Mobile phones are a staple to many professionals these days. They can be a powerful tool to connect employees with their work, their families, and their co-workers. But they can also be a distraction if used improperly. Therefore, you might be considering whether your company should allow mobile use in the workplace. Based on the type of work you do and the needs of your employees, your mobile use policy should strike a balance between trust and creating a safe work environment. Today’s article walks through a few different options available to you when considering your mobile use policy.

Flexible Use Policies

Many employers recognize that their employees enjoy having access to their mobile devices in case of emergency and to stay in contact with co-workers and family while on the job. Some companies even go so far as to providing a “work phone” or subsidizing a mobile device for staff to use on the job. These employers show their trust in their employees through a flexible use policy when it comes to mobile devices. However, in order to keep these devices from becoming a distraction, improper use of mobile devices is addressed on a case-by-case basis. The key is to make sure that your expectations regarding when and how employees are allowed to use their phones are communicated clearly, so that when enforcement becomes necessary, you have the policy on hand to support any required disciplinary actions.

Limited Use Policies

Another common option for many employers is a limited use policy when it comes to overseeing mobile device use in the workplace. If you want to reduce distraction on the job, consider limiting mobile phone use to personal time during lunch and breaks. This allows employees to have access to their phones on their own time, while still reducing risk of mistakes or distraction on the job.
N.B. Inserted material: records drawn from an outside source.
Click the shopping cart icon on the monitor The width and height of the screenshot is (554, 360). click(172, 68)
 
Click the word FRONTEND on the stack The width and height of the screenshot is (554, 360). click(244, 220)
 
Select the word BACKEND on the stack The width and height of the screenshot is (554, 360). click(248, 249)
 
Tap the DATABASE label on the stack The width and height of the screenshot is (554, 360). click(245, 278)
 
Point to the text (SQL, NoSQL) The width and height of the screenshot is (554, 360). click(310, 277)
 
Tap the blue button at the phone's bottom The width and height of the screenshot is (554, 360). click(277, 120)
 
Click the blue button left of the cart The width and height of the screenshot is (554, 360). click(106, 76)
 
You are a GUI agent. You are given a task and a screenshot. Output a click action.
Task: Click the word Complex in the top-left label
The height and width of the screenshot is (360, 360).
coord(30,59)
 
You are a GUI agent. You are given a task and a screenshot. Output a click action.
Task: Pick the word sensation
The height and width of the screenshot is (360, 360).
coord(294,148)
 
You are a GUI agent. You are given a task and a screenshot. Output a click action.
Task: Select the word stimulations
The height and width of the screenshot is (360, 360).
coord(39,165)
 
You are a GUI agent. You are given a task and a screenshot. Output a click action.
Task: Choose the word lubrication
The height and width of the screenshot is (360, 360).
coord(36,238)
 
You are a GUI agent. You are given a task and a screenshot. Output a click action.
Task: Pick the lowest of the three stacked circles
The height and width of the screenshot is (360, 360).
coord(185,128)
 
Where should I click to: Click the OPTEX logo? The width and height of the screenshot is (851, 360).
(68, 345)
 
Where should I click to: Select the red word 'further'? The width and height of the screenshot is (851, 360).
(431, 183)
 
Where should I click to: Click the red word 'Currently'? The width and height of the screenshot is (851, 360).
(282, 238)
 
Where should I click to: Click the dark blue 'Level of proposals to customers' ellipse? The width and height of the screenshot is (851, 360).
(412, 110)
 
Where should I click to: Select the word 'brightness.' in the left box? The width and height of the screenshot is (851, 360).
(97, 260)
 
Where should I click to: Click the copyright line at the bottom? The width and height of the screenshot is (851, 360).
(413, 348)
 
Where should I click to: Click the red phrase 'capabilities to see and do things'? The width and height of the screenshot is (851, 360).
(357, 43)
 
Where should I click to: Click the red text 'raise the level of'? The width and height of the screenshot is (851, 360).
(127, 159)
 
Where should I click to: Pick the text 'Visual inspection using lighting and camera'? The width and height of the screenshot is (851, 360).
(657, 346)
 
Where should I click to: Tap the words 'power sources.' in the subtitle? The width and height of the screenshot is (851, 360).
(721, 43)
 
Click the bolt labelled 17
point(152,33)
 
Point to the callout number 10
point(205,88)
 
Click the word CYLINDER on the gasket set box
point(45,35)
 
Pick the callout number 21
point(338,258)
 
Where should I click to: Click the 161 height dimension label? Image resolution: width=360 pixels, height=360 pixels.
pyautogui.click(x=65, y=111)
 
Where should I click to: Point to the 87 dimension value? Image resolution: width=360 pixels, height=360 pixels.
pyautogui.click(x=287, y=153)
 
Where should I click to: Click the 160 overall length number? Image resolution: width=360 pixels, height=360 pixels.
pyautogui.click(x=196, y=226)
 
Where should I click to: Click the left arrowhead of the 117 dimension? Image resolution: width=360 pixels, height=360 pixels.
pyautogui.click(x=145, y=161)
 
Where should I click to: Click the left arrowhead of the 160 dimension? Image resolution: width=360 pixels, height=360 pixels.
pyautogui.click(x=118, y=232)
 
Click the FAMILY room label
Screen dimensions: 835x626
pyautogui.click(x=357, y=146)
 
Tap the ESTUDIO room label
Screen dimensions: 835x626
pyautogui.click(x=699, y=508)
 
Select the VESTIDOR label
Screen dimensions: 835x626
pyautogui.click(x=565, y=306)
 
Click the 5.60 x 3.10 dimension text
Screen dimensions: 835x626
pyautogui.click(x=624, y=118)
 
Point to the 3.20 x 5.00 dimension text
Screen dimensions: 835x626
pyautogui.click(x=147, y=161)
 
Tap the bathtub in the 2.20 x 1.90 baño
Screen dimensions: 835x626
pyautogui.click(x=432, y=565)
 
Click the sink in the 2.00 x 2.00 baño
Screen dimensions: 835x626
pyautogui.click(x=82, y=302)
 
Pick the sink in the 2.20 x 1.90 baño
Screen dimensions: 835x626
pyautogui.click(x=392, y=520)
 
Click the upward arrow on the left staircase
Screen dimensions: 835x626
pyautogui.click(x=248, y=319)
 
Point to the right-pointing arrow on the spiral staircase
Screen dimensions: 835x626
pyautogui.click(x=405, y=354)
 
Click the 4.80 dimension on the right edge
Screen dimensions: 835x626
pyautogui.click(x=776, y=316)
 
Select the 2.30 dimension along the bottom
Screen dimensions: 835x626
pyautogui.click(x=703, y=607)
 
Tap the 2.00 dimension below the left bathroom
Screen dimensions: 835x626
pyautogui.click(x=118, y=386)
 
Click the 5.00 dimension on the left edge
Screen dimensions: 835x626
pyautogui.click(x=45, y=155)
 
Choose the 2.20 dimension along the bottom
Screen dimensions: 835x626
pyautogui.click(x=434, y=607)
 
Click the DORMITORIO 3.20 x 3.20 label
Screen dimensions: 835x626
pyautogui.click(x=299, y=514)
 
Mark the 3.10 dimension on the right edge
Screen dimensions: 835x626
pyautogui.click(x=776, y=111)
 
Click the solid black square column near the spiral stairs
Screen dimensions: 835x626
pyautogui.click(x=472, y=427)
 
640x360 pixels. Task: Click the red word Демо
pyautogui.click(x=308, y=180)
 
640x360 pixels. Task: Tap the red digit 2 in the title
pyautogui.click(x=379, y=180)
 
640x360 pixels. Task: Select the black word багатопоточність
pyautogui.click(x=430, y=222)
This type of policy requires monitoring and enforcement on your part to make sure that staff are not using their devices unnecessarily. But enforcement doesn’t need to be strict enough to harm staff morale. Sometimes, for example, a simple reminder of corporate policy is all that is needed to bring an employee back into compliance with a limited use mobile policy. Clear communication of expectations and rules is also very important. If the rules are reasonable and based in logic, employees will understand and do their best to follow the rules in regards to future use.

Restricted Use Policies

A no-tolerance policy against mobile devices may sound harsh, but there are a number of situations and work environments where employers need to reduce distraction in order to maintain a safe and effective workplace. If the use of a mobile device is in anyway hazardous to your employees, then a no-tolerance policy is the way to go. Safety or security risks that mobile devices can impose are another aspect to consider. These examples all are supportable and understandable reasons to take a hard line against mobile device use on the job.